Poster 188 - Maldi Tof mass spectrometry and de novo sequence as a tool to investigate and identify

Poster 188. Congresso da Sociedade Brasileira de Toxinologia, 8., Symposium of the Pan American Section of the International Society on Toxinology, 8., 2004, Angra dos Reis, Brasil. Abstracts... J. Venom. Anim. Toxins incl.Trop. Dis., 2004, 10, 3, p.547.

Maldi Tof Mass Spectrometry and de novo Sequence as a Tool to Investigate and Identify Low Mass Peptides in Snake Venoms

Wermelinger, L.S.¹; Dutra, D.L.S.¹; Oliveira-Carvalho, A.L.¹; Soares, M.S.²; Bloch Jr.,C.³; and Zingali, R.B.¹

1 Dep. Bioq. Medica, ICB, CCS, UFRJ. RJ, 2 IBCCF, CCS, UFRJ. Rede Proteômica do Rio de Janeiro, ³ LNLS, Campinas-SP Brasil.
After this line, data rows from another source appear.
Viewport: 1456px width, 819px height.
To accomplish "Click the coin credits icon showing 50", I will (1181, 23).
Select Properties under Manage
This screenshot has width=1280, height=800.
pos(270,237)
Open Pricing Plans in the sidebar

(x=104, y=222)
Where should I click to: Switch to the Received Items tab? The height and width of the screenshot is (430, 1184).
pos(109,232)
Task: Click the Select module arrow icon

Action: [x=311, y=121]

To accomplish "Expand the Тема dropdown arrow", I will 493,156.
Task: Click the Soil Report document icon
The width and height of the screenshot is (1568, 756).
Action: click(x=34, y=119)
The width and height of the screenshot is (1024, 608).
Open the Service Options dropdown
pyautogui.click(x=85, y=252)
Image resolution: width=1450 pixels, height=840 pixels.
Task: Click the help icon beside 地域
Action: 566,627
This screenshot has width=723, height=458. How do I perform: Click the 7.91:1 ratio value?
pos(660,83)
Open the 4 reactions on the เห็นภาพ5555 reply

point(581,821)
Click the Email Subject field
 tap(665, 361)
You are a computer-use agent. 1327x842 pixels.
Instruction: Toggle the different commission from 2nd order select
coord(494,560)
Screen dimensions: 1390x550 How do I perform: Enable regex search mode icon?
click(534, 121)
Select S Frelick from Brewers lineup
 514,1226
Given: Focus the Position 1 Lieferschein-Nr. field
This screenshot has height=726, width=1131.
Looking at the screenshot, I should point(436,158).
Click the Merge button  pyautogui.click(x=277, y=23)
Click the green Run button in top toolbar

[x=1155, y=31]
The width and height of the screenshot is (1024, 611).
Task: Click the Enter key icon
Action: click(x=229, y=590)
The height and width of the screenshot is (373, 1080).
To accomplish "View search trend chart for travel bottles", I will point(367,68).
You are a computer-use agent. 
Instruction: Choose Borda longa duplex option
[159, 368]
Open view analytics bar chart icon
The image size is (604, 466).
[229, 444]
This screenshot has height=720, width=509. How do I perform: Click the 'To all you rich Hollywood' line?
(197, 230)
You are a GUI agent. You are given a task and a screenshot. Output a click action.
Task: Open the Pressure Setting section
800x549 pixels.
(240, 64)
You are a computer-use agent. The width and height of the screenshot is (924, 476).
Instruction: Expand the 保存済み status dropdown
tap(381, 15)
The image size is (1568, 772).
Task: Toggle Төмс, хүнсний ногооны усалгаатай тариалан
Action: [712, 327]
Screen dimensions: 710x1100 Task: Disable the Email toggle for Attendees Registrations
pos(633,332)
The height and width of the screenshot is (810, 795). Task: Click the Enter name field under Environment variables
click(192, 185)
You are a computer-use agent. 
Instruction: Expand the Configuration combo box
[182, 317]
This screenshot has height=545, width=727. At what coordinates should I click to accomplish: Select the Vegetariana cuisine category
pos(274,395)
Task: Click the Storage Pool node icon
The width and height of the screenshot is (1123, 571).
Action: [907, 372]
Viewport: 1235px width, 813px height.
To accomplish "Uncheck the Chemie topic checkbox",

Characterization of the peptide content in snake venoms can be an important tool to investigate new pharmacological lead compounds. In order to analyze with detail all peptides and small proteins present in crude samples, technologies other than 2-D gel electrophoresis are required. One important application of MALDI TOF/MS is direct analysis of complex samples allowing identification of low mass peptides and small proteins in a single step. In fact, this tool has been successfully used for the identification of a number of peptides in crude venoms. At this point, reproducible profiles for MS peaks may reveal important similarities and discrepancies among venoms from distinct species. The aim of this work is to use the MALDI-TOF/MS approach to obtain a mass pattern of the major peptides (<10 kDa) present in different pooled venoms from subfamilies. We also used MALDI TOF/TOF to obtain MS/MS sequence of the peptides. Viperinae and Crotalinae venoms from four different Bothrops sp. (B. jararaca, B. insularis, B. jararacussu, and B. neuwiedi), and three Crotalus sp. (C. viridis, C. adamanteus and C. durissus terrficus) were analyzed. MALDI-TOF mass spectra was obtained in the range 800-10.000 m/z, using CHCA and SA as matrix in the linear mode. Peptide de novo sequencing was preformed by precursor ion fragmentation using N2 and/or air collision to induce dissociation. Collision cell pressure was kept at 2.8 X 10 –6 torr. In agreement with previous reports, all venoms from Viperinae subfamilies showed a great amount of peptides in the range of 1000-2000 and 6000-8000 m/z, possible due to the presence of bradykinin-potentiating peptides and disintegrins. The de novo sequencing of some peptides ranging from 1000 to 2000 of the bothropic venoms confirmed the presence of BPPs peptides. Venoms from Crotalinae subfamily additionally showed peptides in mass in the range of 4000-5000 m/z in accordance with the presence of crotamin isoforms. In order to verify if additional peptides could be seen after partial purification, B. insularis venom was submitted to gel-filtration chromatography. Two pools of low molecular weight were analyzed by MALDI-TOF. No additional peptides were detected, indicating that the main peptides from crude venoms can be observed without pre-purification steps.